Chen Xingyu, Kitchen Christopher, Kharrazi Hadi
Biomedical Informatics and Data Science, Johns Hopkins School of Medicine, Baltimore, MD 21205, United States.
Center for Population Health IT, Johns Hopkins School of Public Health, Baltimore, MD 21205, United States.
JAMIA Open. 2025 Aug 18;8(4):ooaf093. doi: 10.1093/jamiaopen/ooaf093. eCollection 2025 Aug.
To evaluate and compare different dimensionality reduction techniques for quantifying housing conditions as a social determinant of health (SDOH) across various geographic levels in the United States.
A total of 15 housing characteristics from the American Community Survey data were analyzed at county, ZIP code, and Census tract levels. The robustness of 3 dimensionality reduction techniques was assessed in reducing the 15 housing characteristics into 1 housing score. These summarization methods included principal component analysis (PCA), t-distributed stochastic neighbor embedding (tSNE), and uniform manifold approximation and projection (UMAP). We visualized geographic distributions of the housing scores, assessed methodological discrepancies between the techniques, and analyzed agreement between housing characteristic variability and housing score variability.
The selected dimensionality reduction methods generated housing scores that demonstrated acceptable face validity when visualized through choropleth maps. The PCA method provided the most stable and consistent results across geographic levels. The PCA method also resulted in the highest correlation between the variability of the underlying housing characteristics and the summarized housing score.

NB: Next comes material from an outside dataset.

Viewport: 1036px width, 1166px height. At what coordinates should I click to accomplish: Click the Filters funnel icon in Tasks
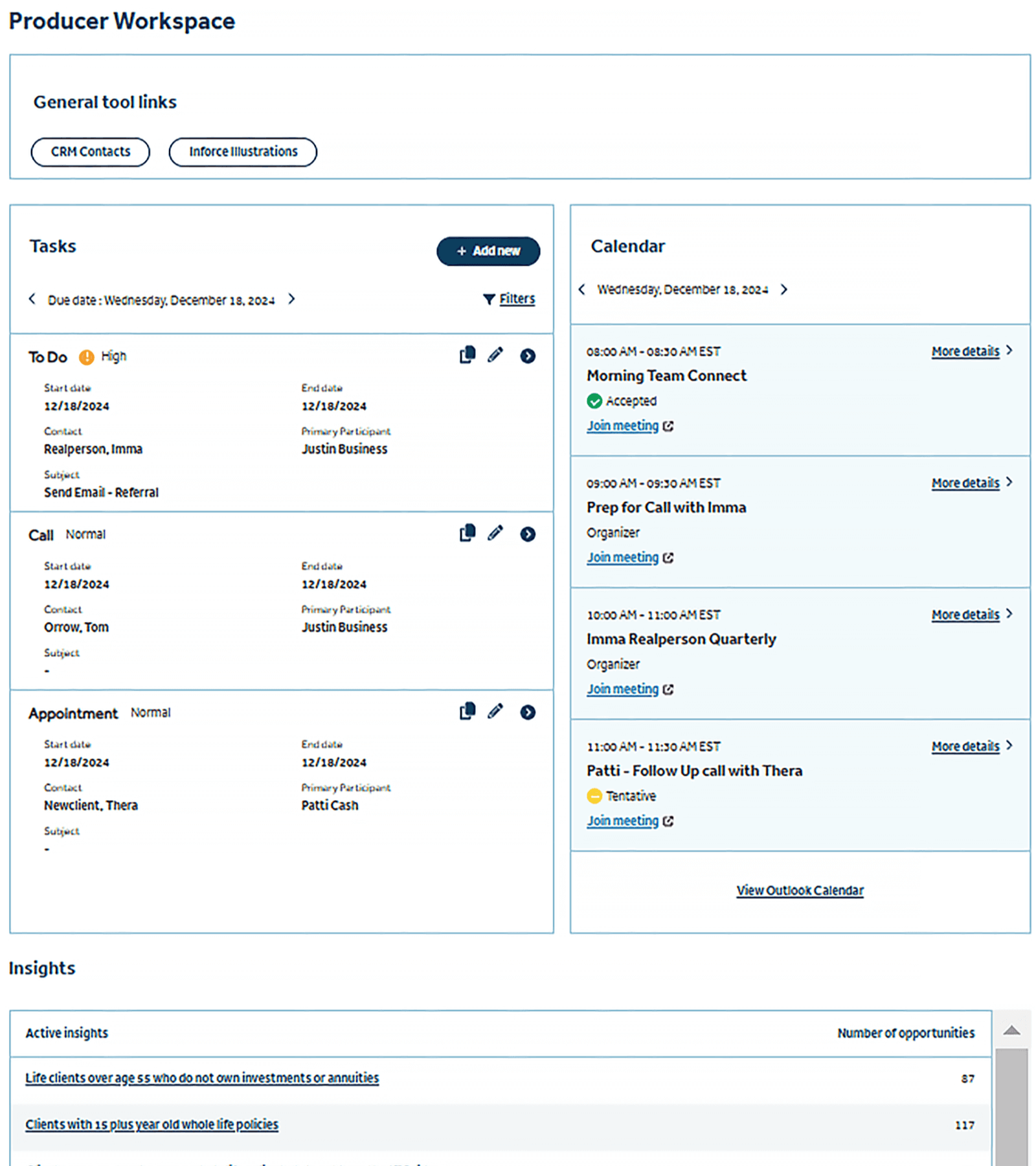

Data-driven summarization techniques provide an alternative approach to traditional expert-based indices in capturing housing conditions as a single SDOH factor. In this study, among the different summarized housing scores, the PCA-generated score offered superior robustness, persistent data structure, and higher stability across years.
Principal component analysis was identified as the most reliable and interpretable approach for summarizing housing conditions across geographic levels. These findings contribute to the methodological foundation required to develop robust SDOH measures that can inform public health policies and address health disparities.
评估和比较不同的降维技术,以量化住房条件作为美国不同地理层面健康的社会决定因素(SDOH)。
利用美国社区调查数据中的15项住房特征,在县、邮政编码区和人口普查区层面进行分析。评估了3种降维技术在将15项住房特征简化为1个住房得分方面的稳健性。这些汇总方法包括主成分分析(PCA)、t分布随机邻域嵌入(tSNE)和均匀流形逼近与投影(UMAP)。我们可视化了住房得分的地理分布,评估了这些技术之间的方法差异,并分析了住房特征变异性与住房得分变异性之间的一致性。
所选的降维方法生成的住房得分,通过分级统计图可视化时显示出可接受的表面效度。主成分分析方法在不同地理层面提供了最稳定和一致的结果。主成分分析方法还导致基础住房特征的变异性与汇总住房得分之间的相关性最高。
数据驱动的汇总技术为传统的基于专家的指数提供了一种替代方法,以将住房条件作为单一的健康社会决定因素进行捕捉。在本研究中,在不同的汇总住房得分中,主成分分析生成的得分具有更高的稳健性、持久的数据结构以及多年来更高的稳定性。
主成分分析被确定为跨地理层面汇总住房条件的最可靠和可解释的方法。这些发现为制定稳健的健康社会决定因素测量方法奠定了方法学基础,可为公共卫生政策提供信息并解决健康差异问题。